__Short task__
Can you copy out every line of the material below word for word, leaving the pictures out of your answer?

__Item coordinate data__
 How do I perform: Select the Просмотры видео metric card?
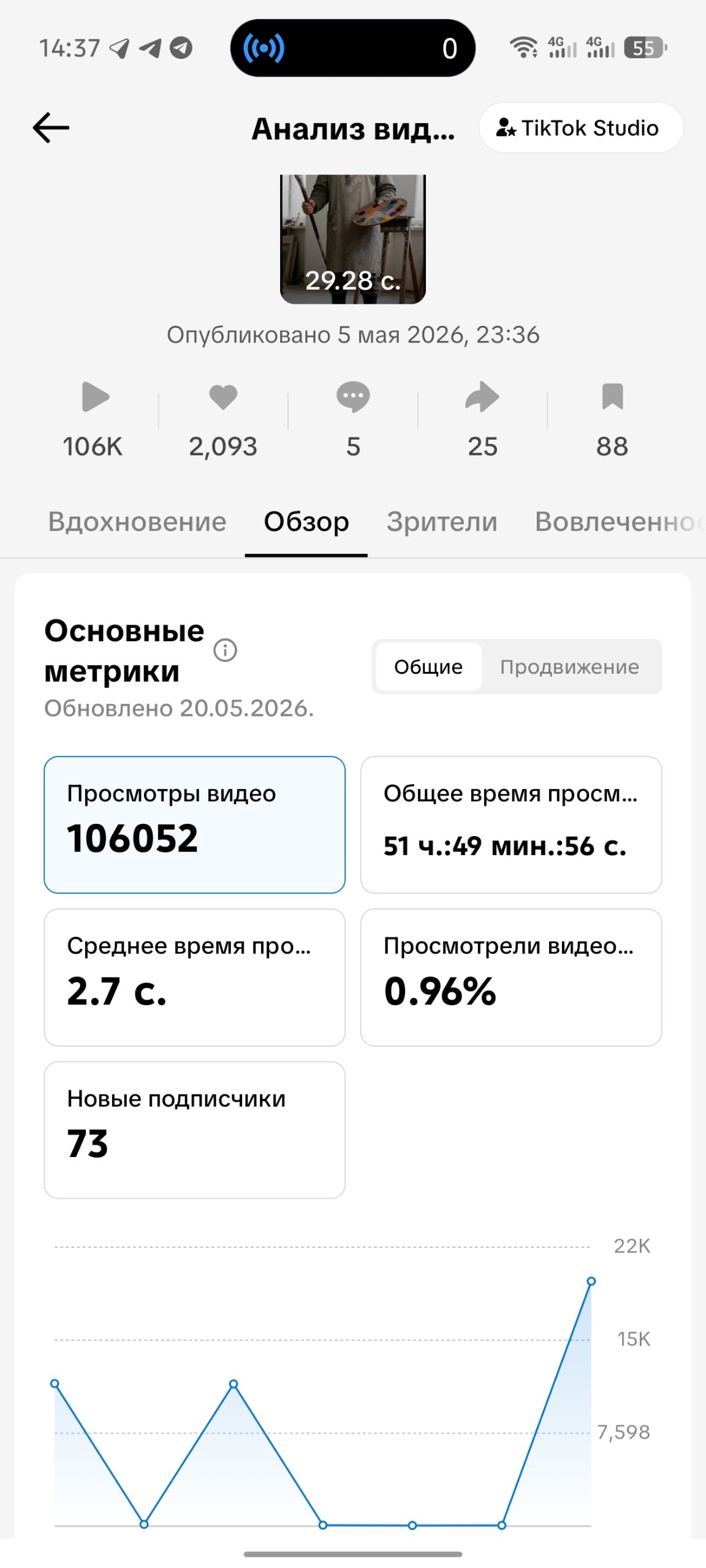click(194, 824)
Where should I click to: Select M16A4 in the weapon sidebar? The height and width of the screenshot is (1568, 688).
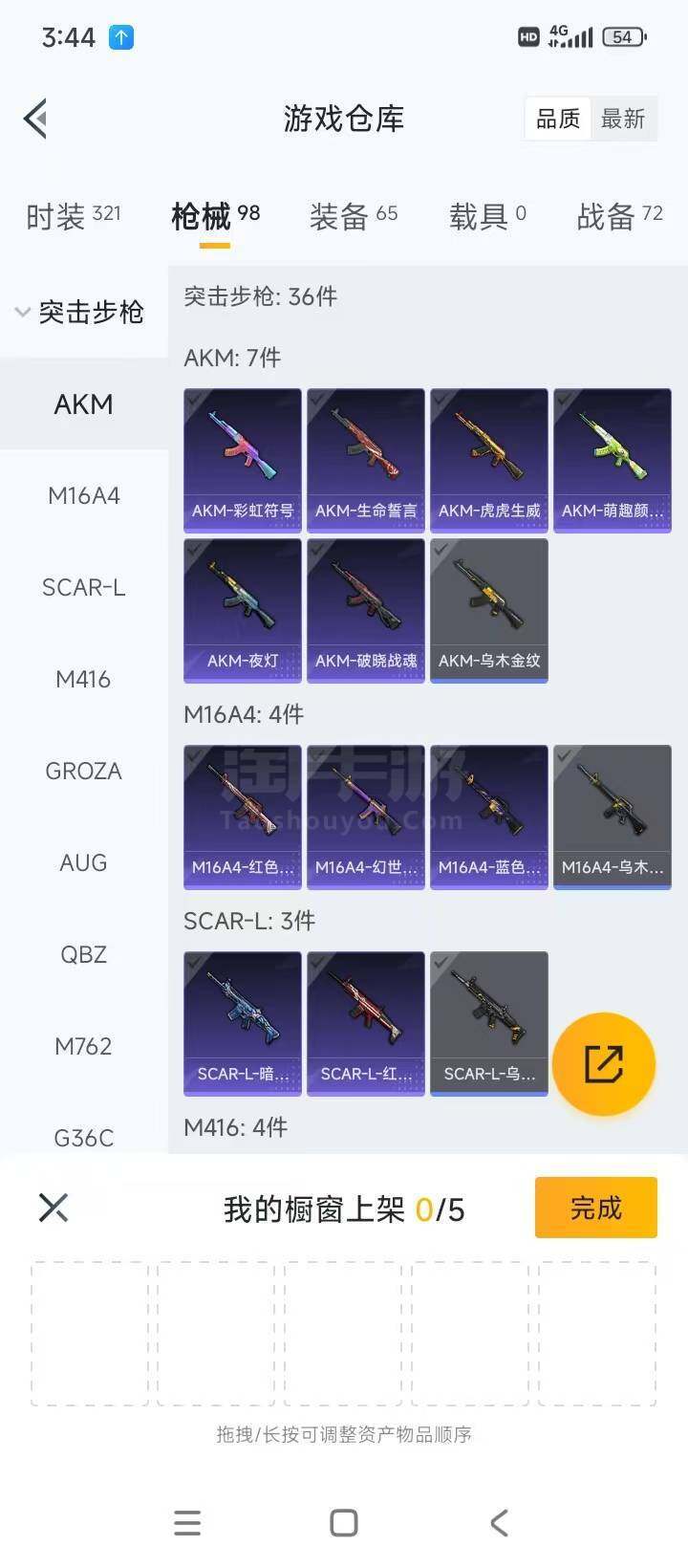click(x=84, y=495)
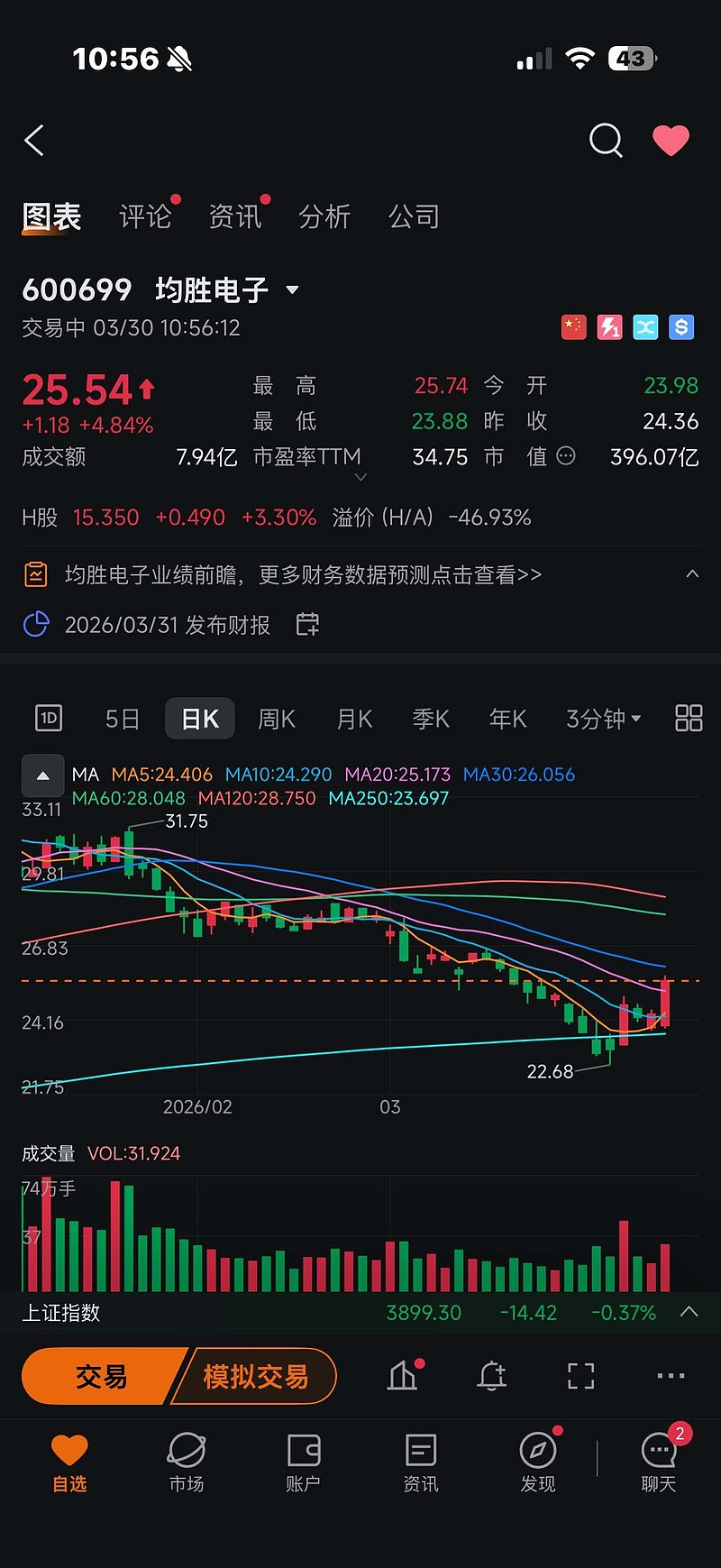Viewport: 721px width, 1568px height.
Task: Expand the 均胜电子 stock name dropdown
Action: coord(292,289)
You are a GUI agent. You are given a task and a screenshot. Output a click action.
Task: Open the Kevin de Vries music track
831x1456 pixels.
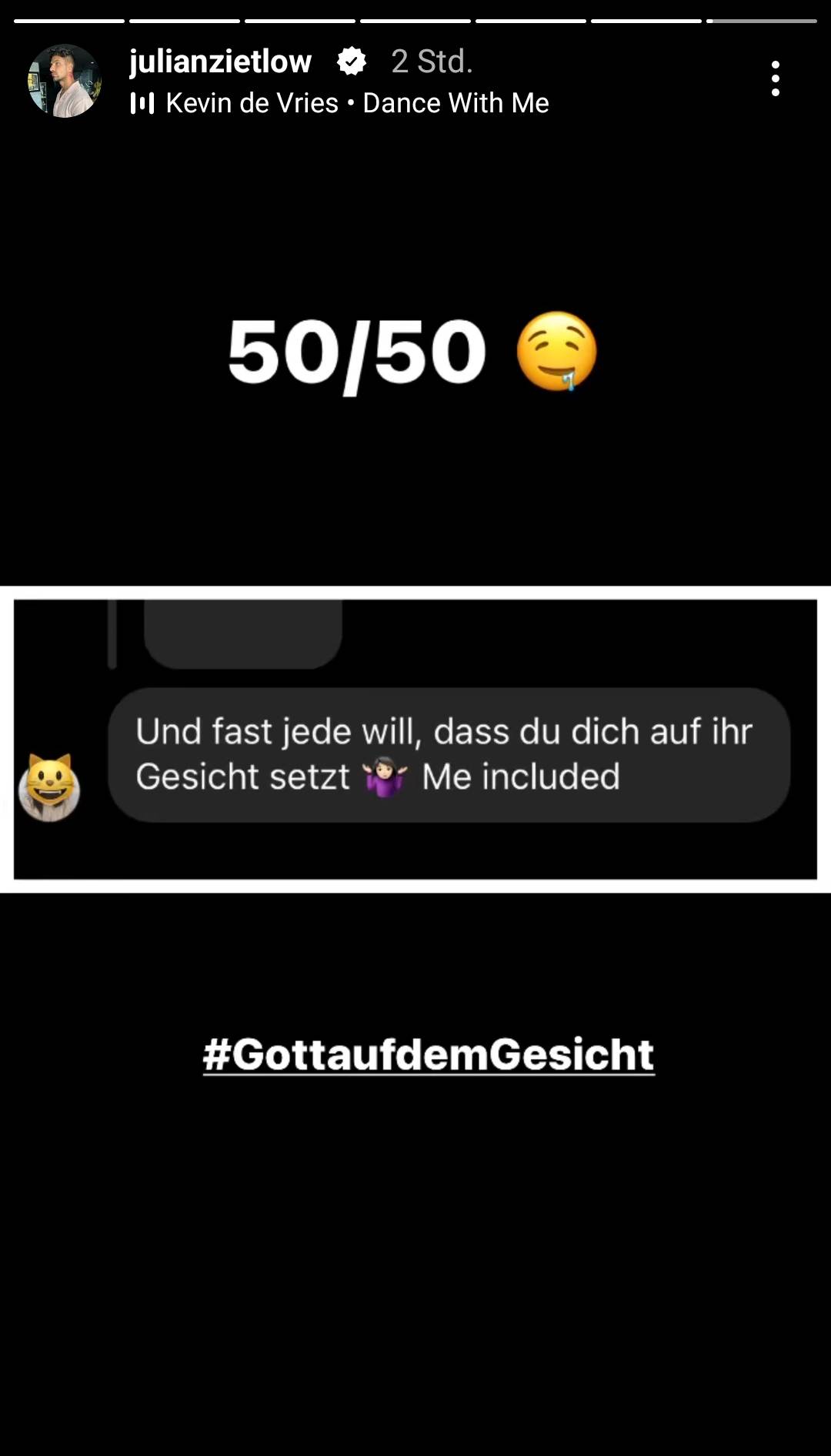pos(356,103)
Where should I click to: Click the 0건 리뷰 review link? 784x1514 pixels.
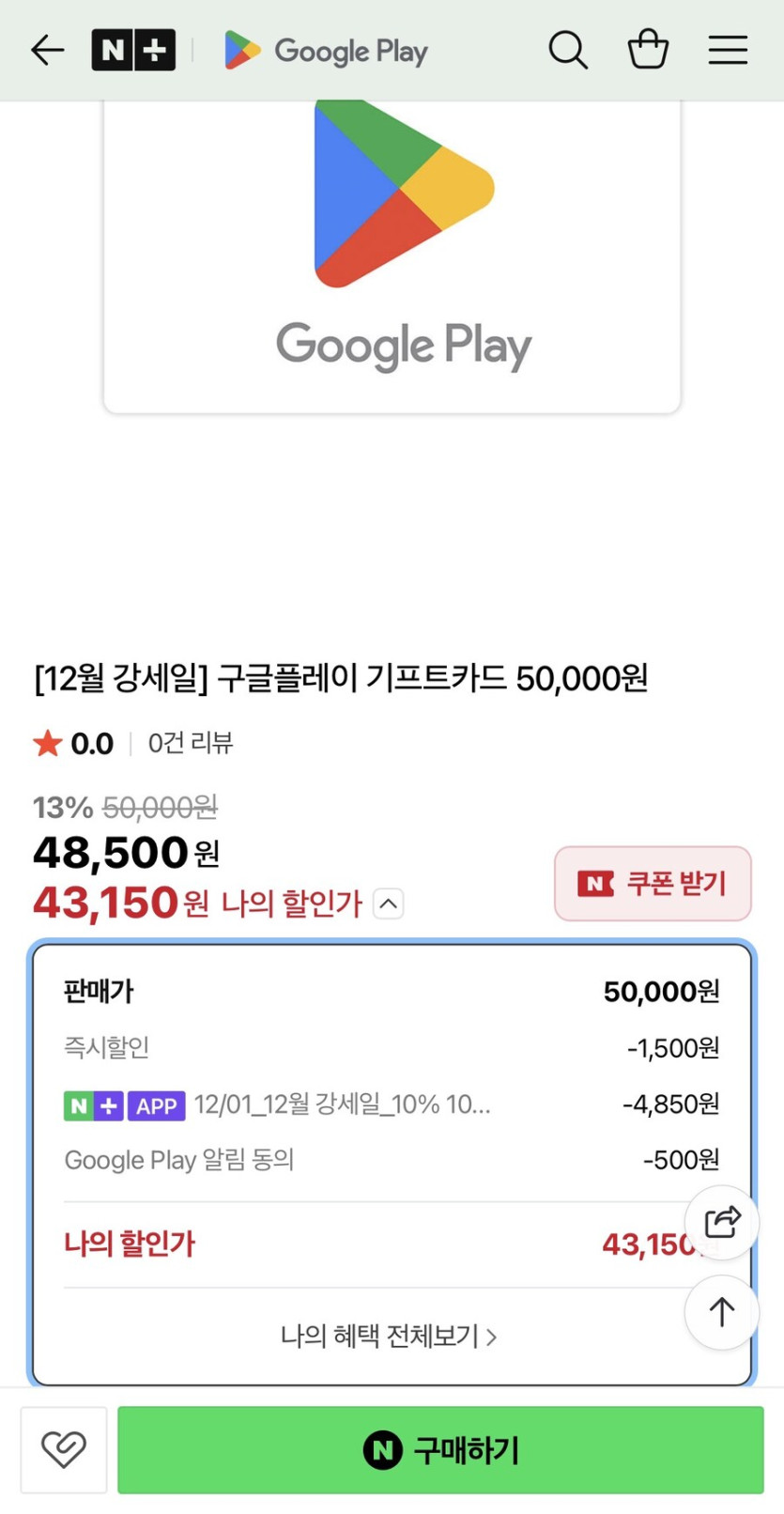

__Result of this task__
 How do I perform: Select the Просмотры видео metric card?
click(194, 824)
Where should I click to: Select M16A4 in the weapon sidebar? The height and width of the screenshot is (1568, 688).
click(x=84, y=495)
Viewport: 721px width, 1568px height.
Task: Expand the 均胜电子 stock name dropdown
Action: coord(292,289)
You are a GUI agent. You are given a task and a screenshot. Output a click action.
Task: Open the Kevin de Vries music track
831x1456 pixels.
pos(356,103)
Where should I click to: Click the 0건 리뷰 review link? 784x1514 pixels.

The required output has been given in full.